The first approach dominated Soviet historiography from Stalin on; the second became increasingly important at the end of Soviet times and still is the most common way that Moscow tries to fit non-Russian histories into the Procrustean bed of Moscow’s desired image of the past. But it is the third that Vladimir Putin appears to prefer.
In many ways, it is the most subversive of all. If no comment or false comments have the effect of generating dissent and demands for the truth to come out, the Putin approach makes those things more difficult for non-Russians because it often puts them in a position where their response is “yes, but,” thus acknowledging Moscow’s position even as they reject it.
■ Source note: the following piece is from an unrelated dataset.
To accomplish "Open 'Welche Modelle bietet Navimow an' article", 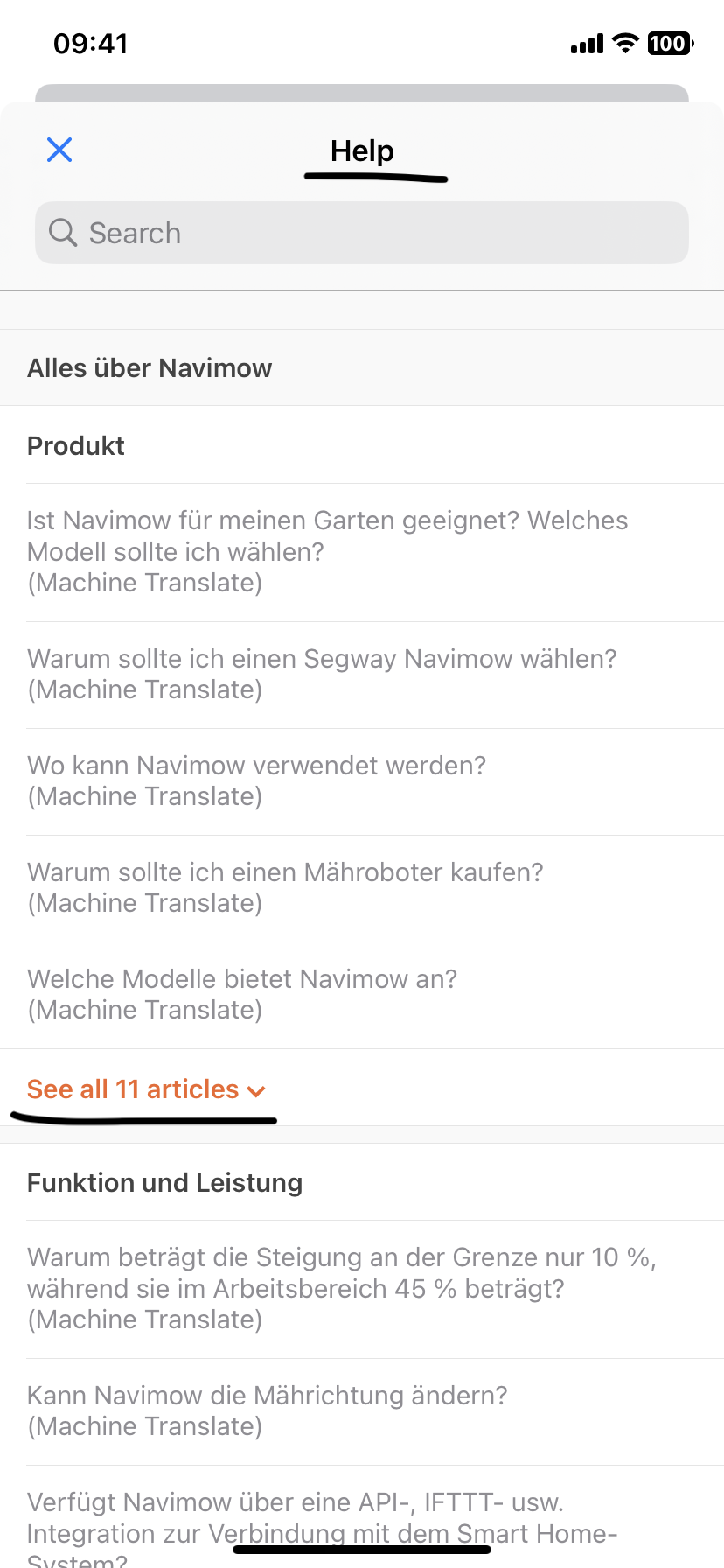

That works to Moscow’s advantage and to Putin’s mistaken belief that there is a single “stream” of history for the empire in the past that he seems to committed to celebrating and where possible to recreating. And it means that non-Russians and their supporters must be alert to the dangers that Putin’s school of falsification poses.
An especially egregious example of what the Kremlin leader is about is on view now in Kabardino-Balkaria in the North Caucasus. At the end of August, officials there announced the start of a 500-kilometr cavalry march through the republic in order to celebrate “’the 460th anniversary of ‘the voluntary inclusion of the Kabards within Russia” (kavkazr.com/a/konny-perehod-k-nesushchestvuyushchey-date/28704987.html).
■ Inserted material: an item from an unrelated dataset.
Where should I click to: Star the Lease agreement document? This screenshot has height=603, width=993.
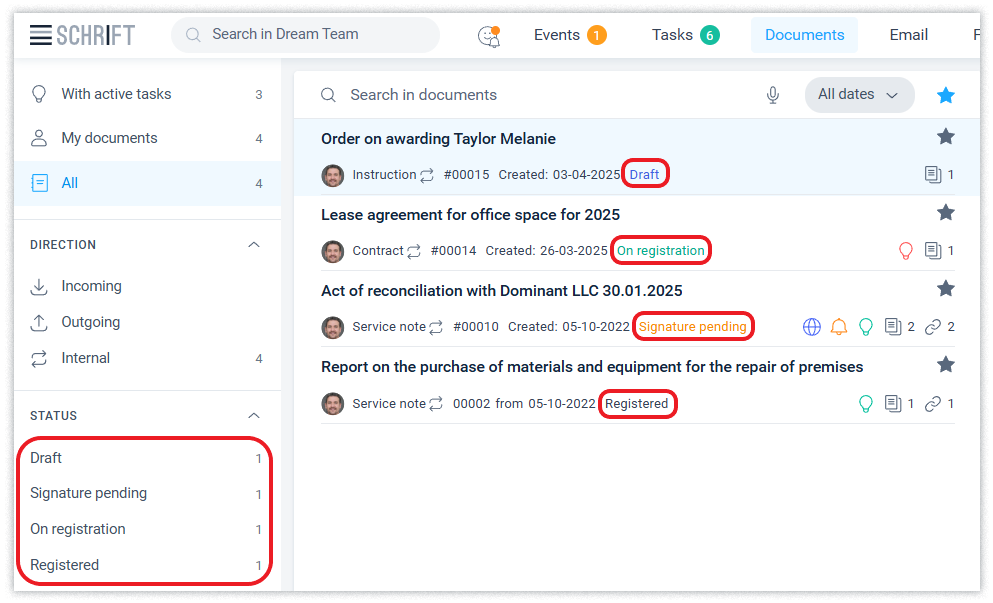(945, 213)
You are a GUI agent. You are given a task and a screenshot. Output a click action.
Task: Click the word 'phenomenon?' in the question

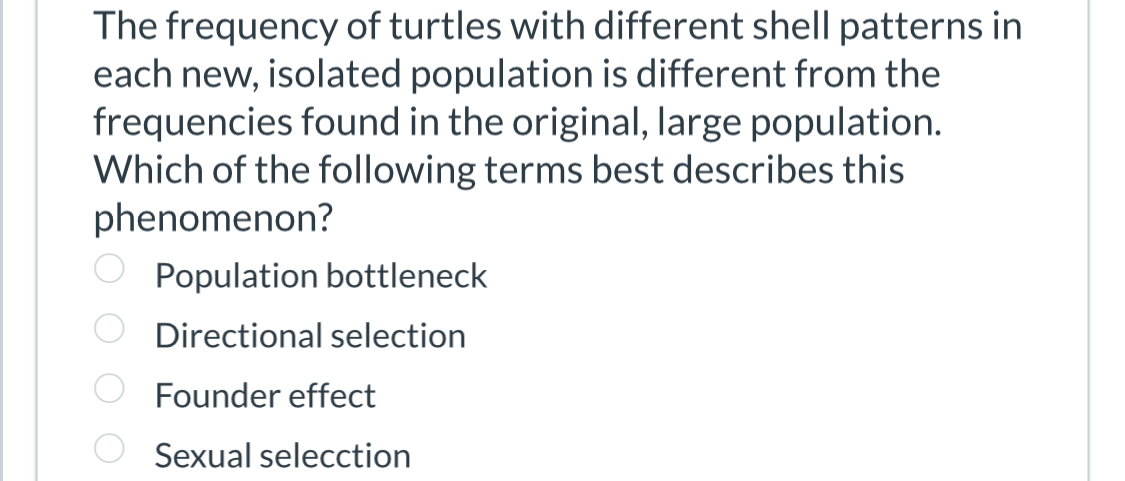[213, 218]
The Kabards, a subgroup of the Circassian nation, are outraged because they are convinced that there is no basis for this holiday at all. As best they can tell, the authorities have decided on it by linking to an actual event 457 years ago when a Kabardinian princess married Ivan the Terrible.
Not only does the current event mistake the number of years since then, but it also is being misused by the powers that be to claim that it remembered “the voluntary unification of the Kabards to Russia” rather than what it in fact was, the conclusion of a temporary military alliance between the rulers of the two states.
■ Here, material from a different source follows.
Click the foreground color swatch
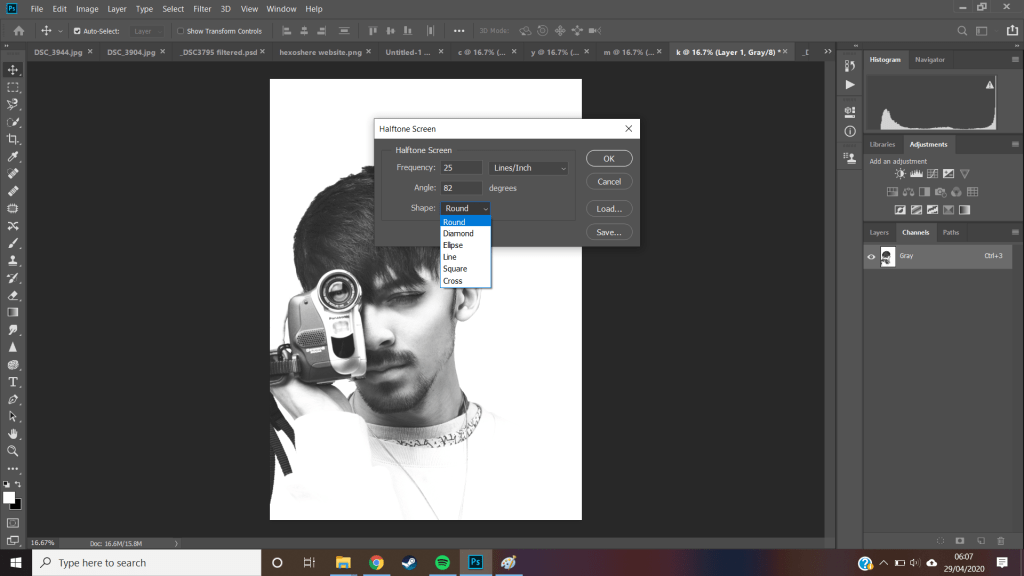Screen dimensions: 1024x576 [x=9, y=497]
That is the view of Kabard activist Ibragim Yaganov who says that in the 16thcentury the two states concluded a treaty and then solemnized it by a marriage, something that was normal then but in no way represented the union of the two states. After all the Kabards later joined other Circassians in fighting the Russian military conquest of their land.
Andzor Akhokhov, another Kabard figure, says that because of these distortions, the current cavalry march “is an insult to the memory of the knights who gave their lives for the freedom of the country, an insult to the memory of the women, children and old people who died” when Russian forces later burned their homes or forced them into exile.
A third activist, Adnan Khuade, says that Russians do not have the moral right to do what they are doing. They don’t get their history right, even on the issue of a specific date of a real event. And a fourth, Dana Cherkesova, says that anything voluntary about the 16th century event was later annulled by Russian attacks.
Aslan Beshto, the head of the Kabard Congress, says that the whole notion that Kabardia voluntarily joined Russia was dreamed up in the early 1950s when Stalin decided to glorify Russia and reduce to its adjuncts the histories of non-Russian peoples and to stress how much these peoples wanted to be part of Russia.
“Beginning in 1951,” he says, Soviet officials “began to stress that despite the negative characteristics of tsarism as a whole, one should not deny the positive role of Russia in relations with the conquered peoples.” Three years later, a Soviet Kabard historian outlined what that meant in a report “On the issue of the voluntary unification of Kabardia with Russia.”
Now Putin is doing much the same thing, weaving together specific facts with a mythical framework that non-Russians, their friends, and ultimately the Russians themselves will have to unpack and reject if they are to have any hope that they can coexist in a positive way in the future.